You wouldn't fill a swimming pool with a Solo cup which may be the same type of scenario of your Nichrome wire... The cross sectional surface area of your wire is pretty small compared to a standard reflow heater element. In the same given space the wire might not be adequate for what you want to accomplish.
Yea, maybe not, but I think it will. I think a lot of it will depend on the on how tight the the chamber is sealed, until cooling is necessary.
1/4" X 3/4" X 3"
Now I need to drill (4) four holes through it and hope I do not break it in the process
As previously discussed, I believe most of my troubles will come from the cooling period. Until I can figure out exactly how much venting I will need for cooling, I think I will experiment with an adjustable vent, such as those found on charcoal grills.
I have been putting a lot of thought into this comment. To increase my likelihood of success, I am now changing my plan a bit.
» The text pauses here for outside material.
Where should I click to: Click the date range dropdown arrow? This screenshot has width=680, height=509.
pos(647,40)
Instead of using a 5VDC, 4A AC adapter as the power supply, I will now be using a 12VDC, 4A AC adapter as the power supply. Additionally, instead of using a formed 11" piece of 23 gauge Nichrome wire, as the heating element, I will now be coiling a 26" piece of 23 gauge Nichrome wire. I may not need it, but it is better to have excess than not enough. I can always fine tune it later, if this arrangement works.
I posted this link, some time ago
There is a whole lot of truth, some of it painful, in that link.
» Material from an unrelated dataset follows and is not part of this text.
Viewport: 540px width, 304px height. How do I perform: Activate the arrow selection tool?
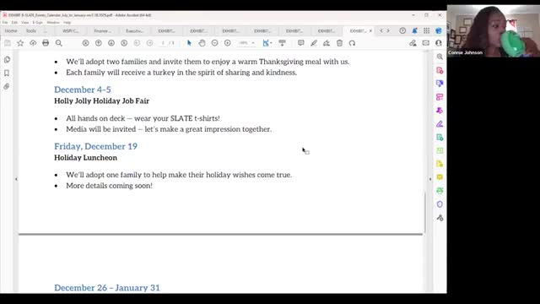pyautogui.click(x=189, y=43)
With my hands cupped over the element, I must say that the heat built up rather quickly. However, I must admit that I am glad that I responded to the input and upgraded the element and the power source. Considering that the heating chamber will only be approximately 21.3 Cubic Inches, I think it may just get hot enough and quickly enough, but the cooling still worries me.
However, it may also be just an excercise in futility
During a little research, I found that common toaster ovens have a 0.6 ~0.8 Cubic Foot capacity. If I convert my approximate 21.3 Cubic Inch heating chamber to Cubic Foot, we end up with an approximate ......
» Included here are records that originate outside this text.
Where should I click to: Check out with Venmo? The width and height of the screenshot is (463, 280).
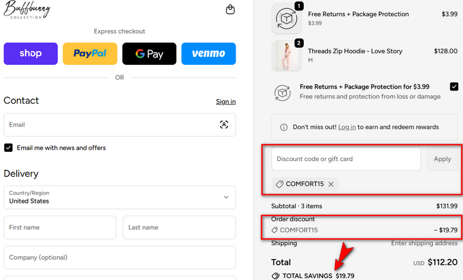[208, 54]
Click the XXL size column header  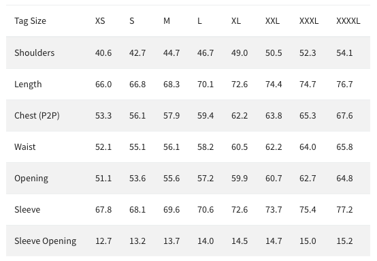272,21
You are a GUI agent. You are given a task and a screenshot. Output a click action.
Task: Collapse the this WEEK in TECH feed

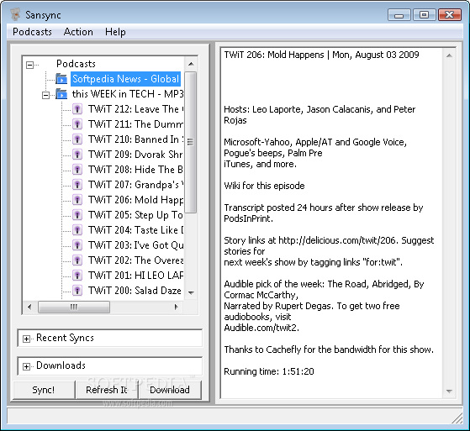tap(45, 95)
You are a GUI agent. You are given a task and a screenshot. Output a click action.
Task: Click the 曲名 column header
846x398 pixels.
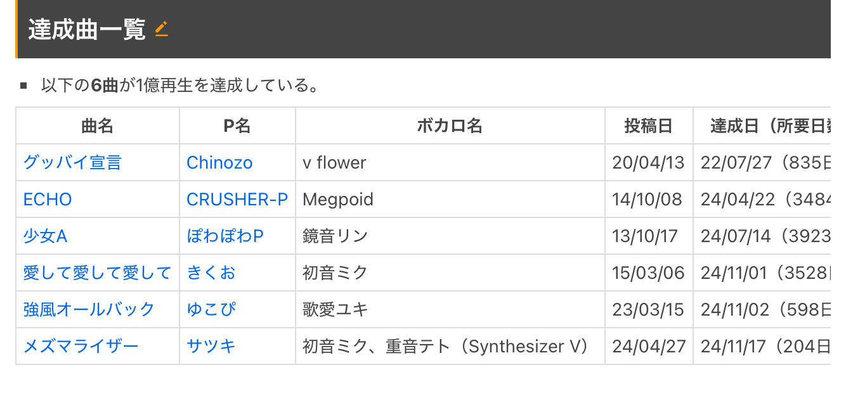(98, 126)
21.3 cubic inch = 0.01233 cubic foot
So if we now compare this 0.01233 cubic foot to the 0.6 or 0.8 cubic foot of a common toaster oven, we can clearly see that I have a much, much smaller area to heat and cool
This equates to an oven which is approximately 1/49TH the size of a 0.6 cubic foot toaster oven and approximately 1/65TH the size of a 0.8 cubic foot toaster oven
Why does the cooling worry you? Can't you just open a vent to speed cooling?
Previously, I haven't had anything to add but I've been following along with interest. Thanks for sharing your progress with us.
The cooling worries me because I want to braze the top and bottom ventilation plates to the square tubing, and because I do not have a lot of 1/8" thick plate.
My thoughts are to have indentical, small ventilation holes in both the top and bottom plate, which will always be open, even during the heating process (could be wrong
This is my current thoughts, but may not be the outcome
A tiny oven will not be as effective as a larger one because the idea of a reflow oven is to circulate the air so that it is even all around the interior, and therefore heat the components and pcb consistently. In a reflow oven, depending on the model and construction, there will always be hot spots and cold spots.
In my cheaper commercial oven, I find that I only ever use the central part of the oven. There is heating from above and below the board(s) which sit on a rack filled with slots to allow the air to be circulated around the whole oven. When I do double sided boards, for the second side I place the boards on an old board wrapped in alfoil. This prevents the soldered underside components (solder) from reaching melting point and so the parts remain on the pcb. In commercial assembly houses, the parts on the first side are glued down with dots of glue (an extra process) when placing the components with the pick-n-place machine.
In my oven, there are 40 temperature steps that I have profiled to achieve the required temperature gradients. These steps have variable times that I have preset. Cooling is fan forced to an external vent. My profile is a little slower than the preferred graph, but it doesn't exceed the requirements. Opening the drawer slightly after reaching the down slope aids the cooling process but I don't usually bother.
Just my 2c